Quantcast Ryan's Guitars: October 2010

Tuesday, October 26, 2010

Red Bear Trading Co., Tuff Tone "Lil' Jazzer" Pick Review

I am usually not one to spend a lot on guitar accessories. I buy strings in bulk and play with cheap plastic picks, for the most part. So a few years ago when I heard of the Red Bear Trading Co.'s $20 picks (yes, $20 each) I thought you'd have to be crazy to spend money like that on a pick. After doing a little research I discovered that they specialize in recreating tortoise shell picks (which are now illegal to make with real turtle shells) by using a material made from animal proteins. The result is a pick that plays and sounds exactly like tortoise shell, is legal to make and does no harm to turtles. Brilliant! These guys also have an impressive, and growing, list of artists playing their picks.

Red Bear makes each pick to order, by hand, in nearly every conceivable size, shape, color and thickness. They also do custom orders with your name stamped on the pick, etc. And when they say "made to order" they mean it; there is no stocked inventory to pull from so it can take several weeks for your order to be fulfilled. Besides the simulated tortoise shell material, Red Bear now offers a new material in a line they call "Tuff Tones" for half the price ($10 each). This is the variety I ordered. The model I chose is the "Lil' Jazzer" with a heavy thickness (1.65mm) and added grip holes drilled into the center for better control. These things are pretty sheer and smooth, so if you are used to having some texture on your picks for grip, I highly recommend the grip holes option. Apart from the lower price, another thing that attracted me to the Tuff Tones picks are their durability. According to Red Bear, they are supposed to be as worry free as any regular plastic pick. The regular Red Bear line, on the other hand, can be a bit more fragile due to the material they are made from.

▶ _MATERIAL SHOWN_:
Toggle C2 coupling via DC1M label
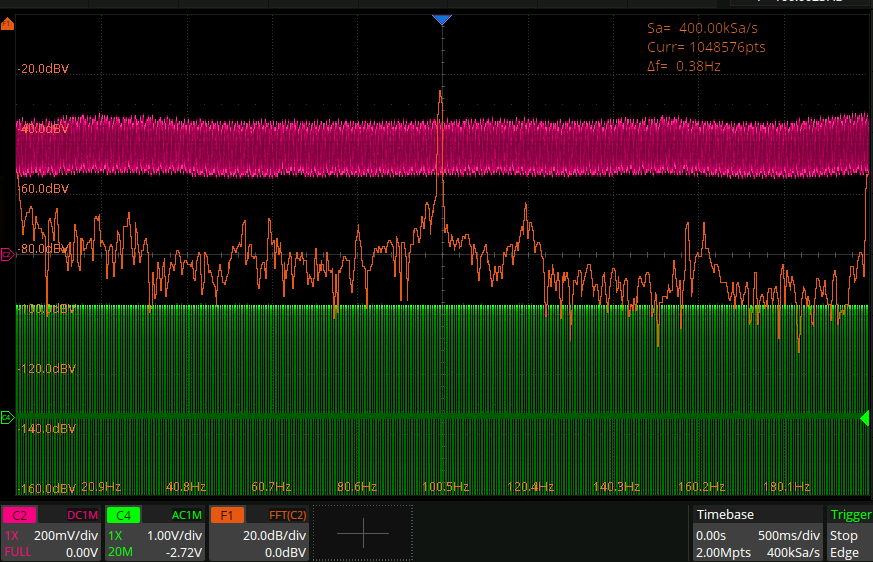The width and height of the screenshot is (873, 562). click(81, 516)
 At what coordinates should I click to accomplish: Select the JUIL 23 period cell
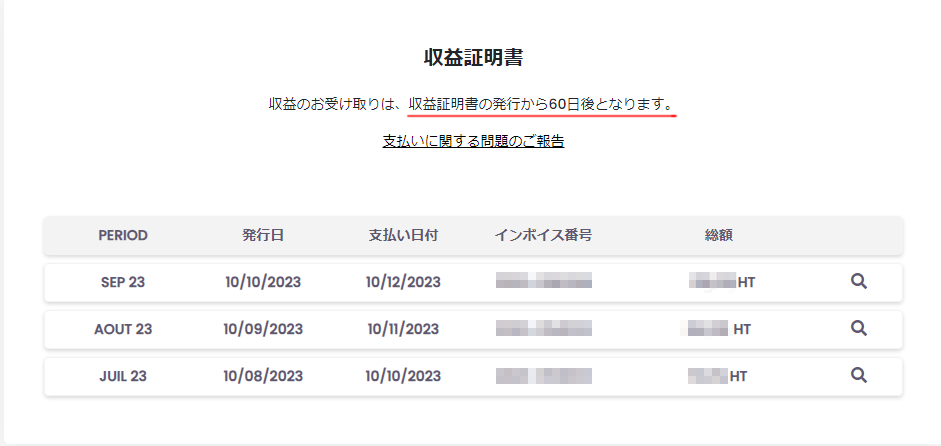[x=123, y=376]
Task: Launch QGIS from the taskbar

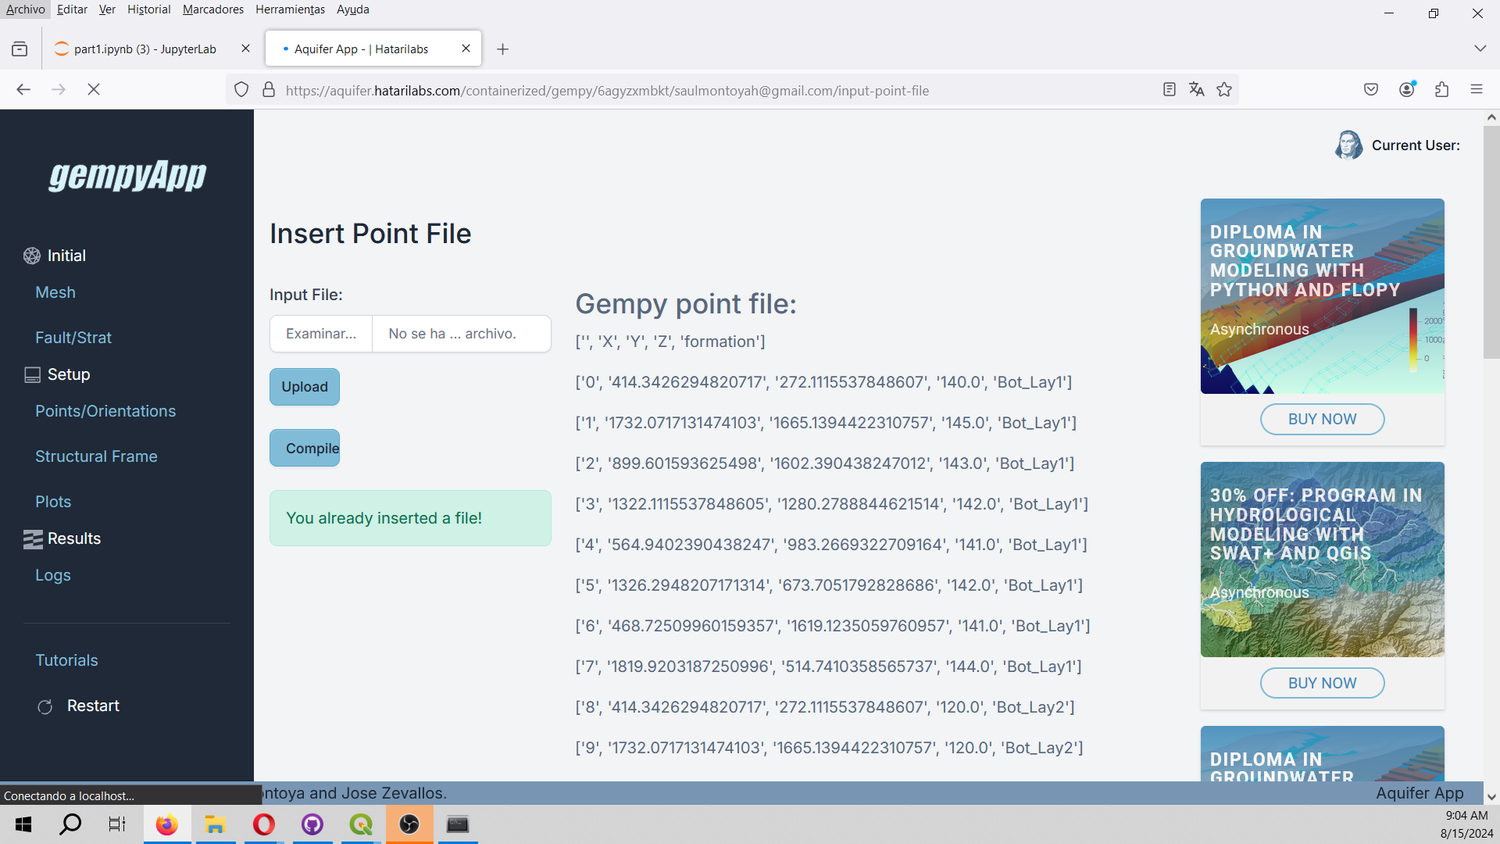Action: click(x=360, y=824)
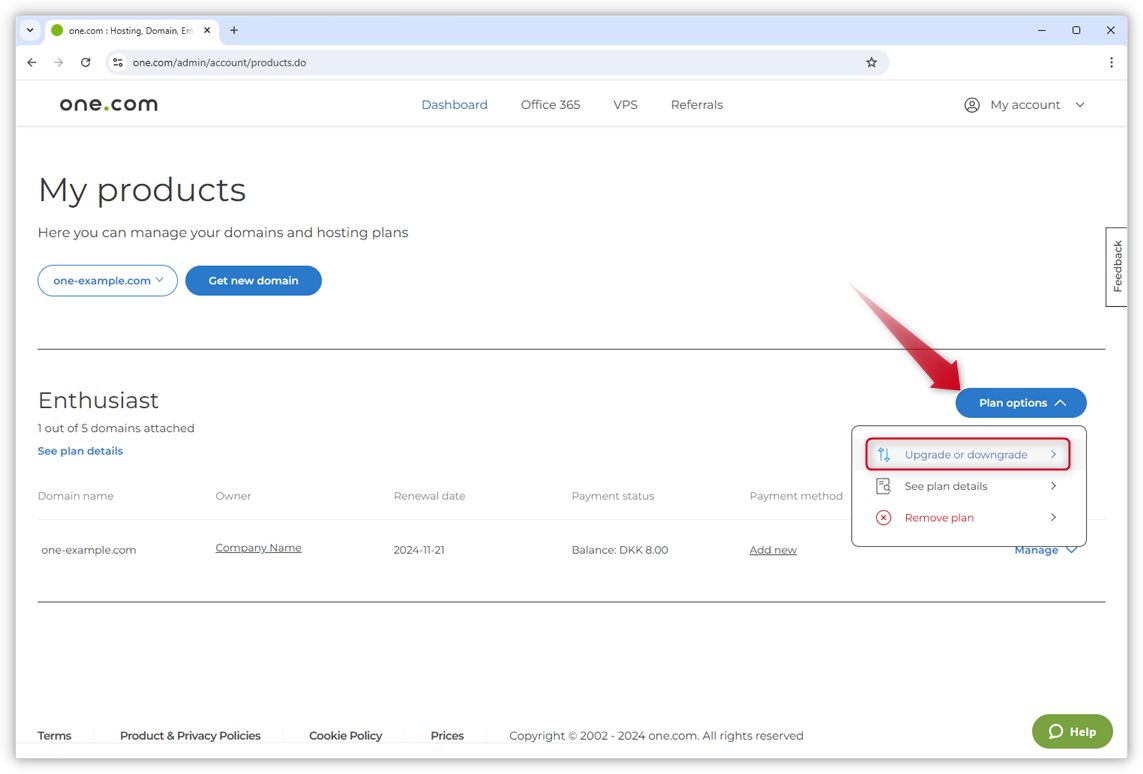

▶ _LIST OF TASKS_:
(1) The pick review lists the ways in which Red Bear can vary each pick it makes by hand. List all of them.
(2) Answer these questions from the pick review, one per line:
(a) What does Red Bear use to recreate tortoise shell picks?
(b) How much does one Tuff Tones pick cost?
(c) What thickness did the reviewer choose for the "Lil' Jazzer"?

▶ _ACTIVITY ANSWERS_:
(1) Size, shape, color, thickness

(2)
(a) A material made from animal proteins
(b) $10
(c) Heavy, 1.65mm